Delving into Ocean Circulation Pattern in Okinawa Trough
(From left) Dr. Mitarai, Dr. Nakamura and Ms. Vincent
aboard the Tonan Maru docked at Itoman Port
By Kaoru Natori
The beauty and scenery of Okinawa’s clear underwater world has attracted divers from around the world. Close-up and unique encounters with marine animals fascinates many, often alluring them to explore deeper into the sea.
Dr. Satoshi Mitarai and Dr. Masako Nakamura of the Marine Biophysics Unit at OIST are interested in studying complex ecosystems of exotic organisms living close to deep-sea plumbing systems called hydrothermal vents, which ventilate heat and minerals from the interior of the Earth. These organisms living in hydrothermal vent communities do not move from one place to another when they are adults, but their larvae do, with the help of oceanic turbulence. The dispersal of larvae affects the distribution of the species that inhabit the areas close to the vents, as well as the degree of genetic differentiation of those species.
On July 8, Dr. Mitarai, Dr. Nakamura, and Ms. Flora Vincent, a short-term student research assistant for Dr. Mitarai, visited the Tonan Maru, a 176-ton scientific research ship owned by the Okinawa Prefectural Fisheries and Ocean Research Center in Itoman City. The purpose of their visit was to deliver a German-made marine observation instrument called NEMO Float to crew members before they departed for a research voyage to waters off Okinawa’s west coast, and entrust them with the task of dropping it into the sea.
Once dropped into the ocean, the float ascends from a depth of up to 1000 meters at two-week intervals. By pumping fluid into an external bladder, the battery-powered autonomous instrument rises to the ocean surface and transmits data, including its position, temperature and salinity profiles, to the Iridium satellite system. When the transmission is complete, the bladder then deflates and the float returns to its original density and sinks to drift until the cycle is repeated. The float is capable of making such cycles for observation over a period of approximately five years. In this way, the researchers can estimate ocean circulation patterns around hydrothermal vents.

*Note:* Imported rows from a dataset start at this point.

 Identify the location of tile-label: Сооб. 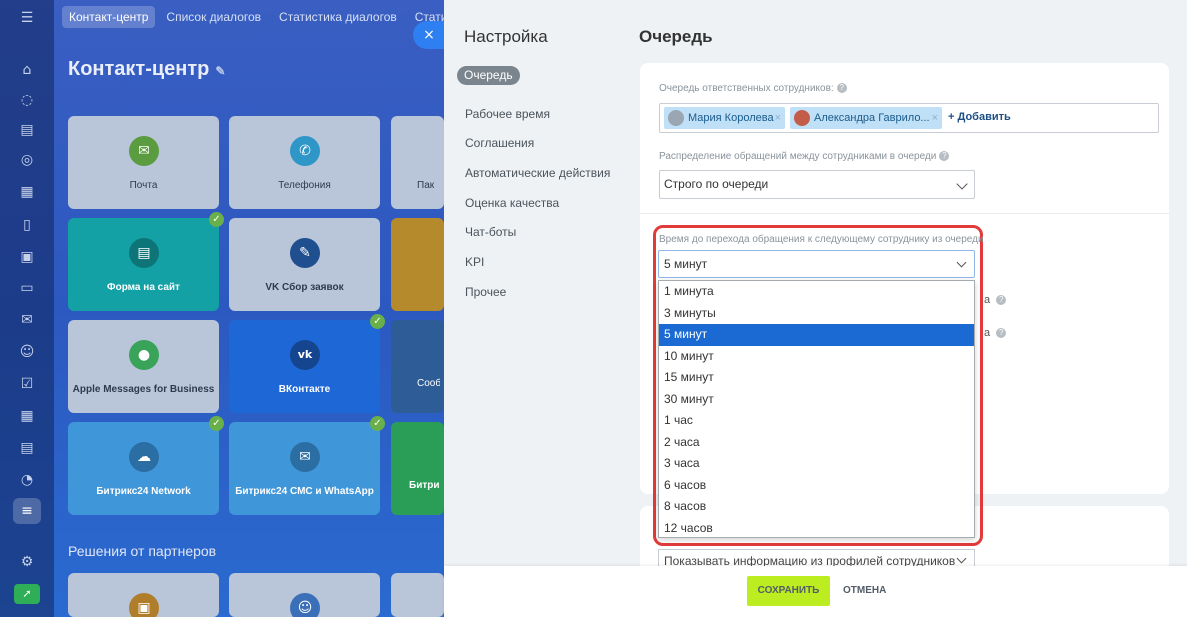
(428, 384).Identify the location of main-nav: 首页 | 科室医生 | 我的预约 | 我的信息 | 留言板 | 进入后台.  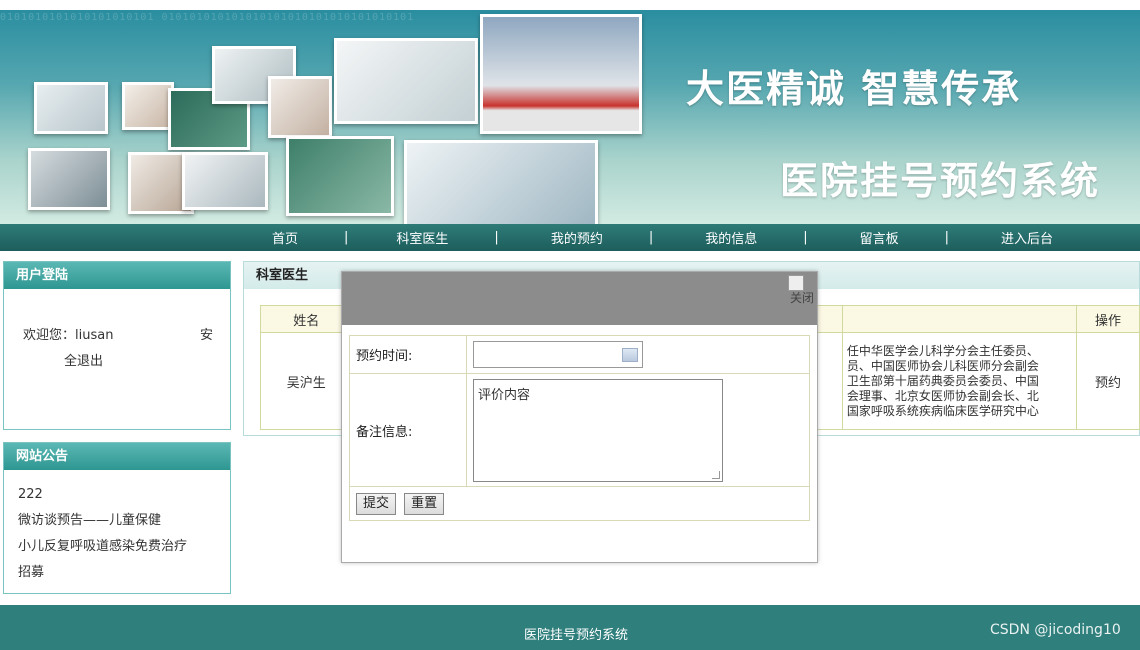
(570, 238). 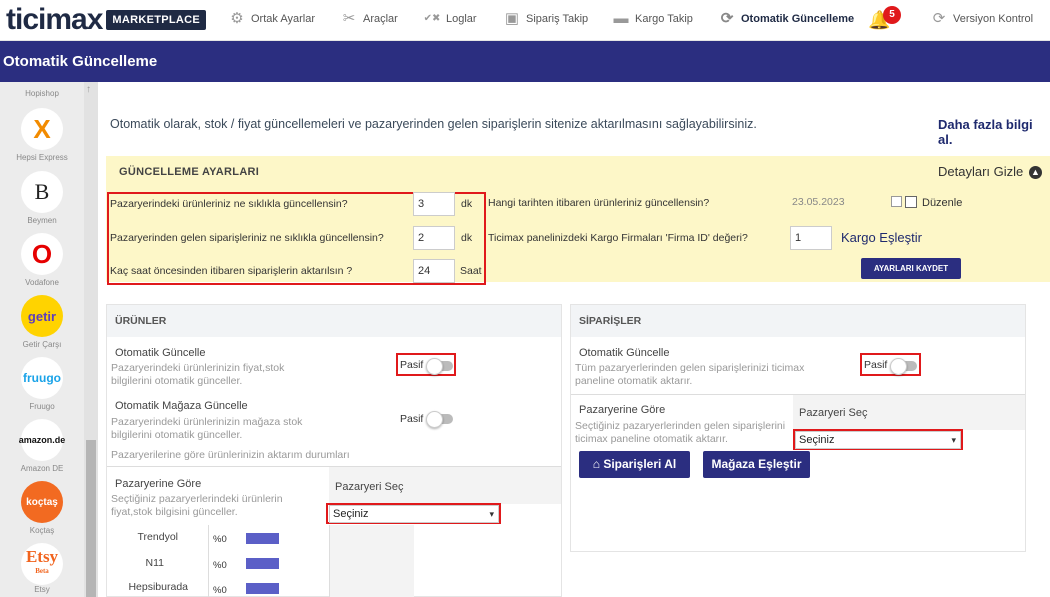 What do you see at coordinates (624, 353) in the screenshot?
I see `order-auto-update-title: Otomatik Güncelle` at bounding box center [624, 353].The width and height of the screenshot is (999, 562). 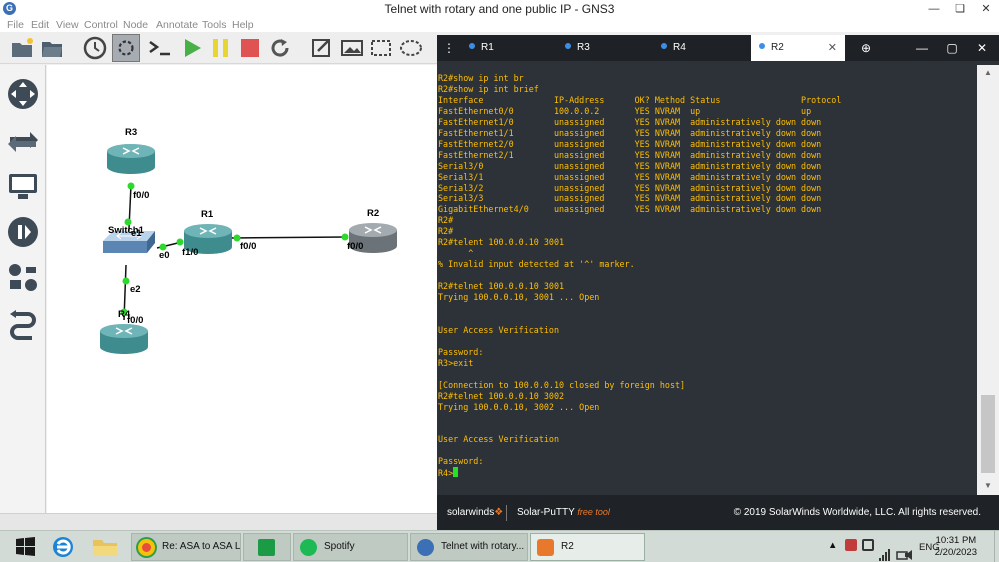 What do you see at coordinates (52, 48) in the screenshot?
I see `open-project-icon` at bounding box center [52, 48].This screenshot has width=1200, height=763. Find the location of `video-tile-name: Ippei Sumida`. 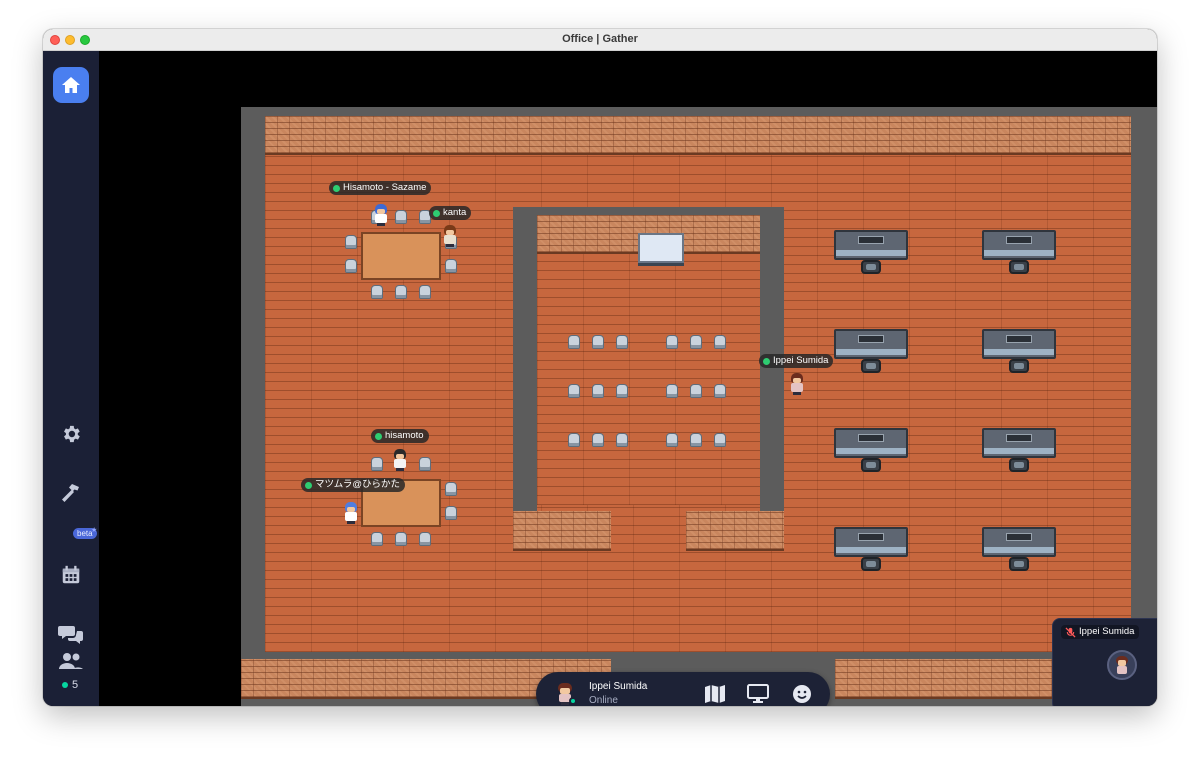

video-tile-name: Ippei Sumida is located at coordinates (1107, 632).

In this joint research project with their collaborators at the Japan Agency for Marine-Earth Science and Technology (JAMSTEC), Dr. Mitarai and Dr. Nakamura aim to study the mechanisms of dispersal of vents species in the Okinawa Trough in the East China Sea. Combined with modeled ocean currents, the researchers will track down how far larvae travel over a certain period of time, in order to create a novel tool to assess population connectivity as well as a predictive tool to address management scenarios for Okinawa.
Dr. Nakamura said, “Once we know the habitats and population density of different species, this knowledge could contribute to designating marine protected areas in the Okinawa Trough. This knowledge could also help to conduct a deep-sea exploration activity, such as gas or oil well drilling and rare metal mining, with minimum disruption of ecosystem.”
Dr. Mitarai concurred her view. “An exciting research has just begun. We plan to drop many floats into the ocean over the next few years, and build an extensive map of deep-sea community structure in the Okinawa Trough.”
Dr. Mitarai points where the float will be released into the ocean off Okinawa's west coast.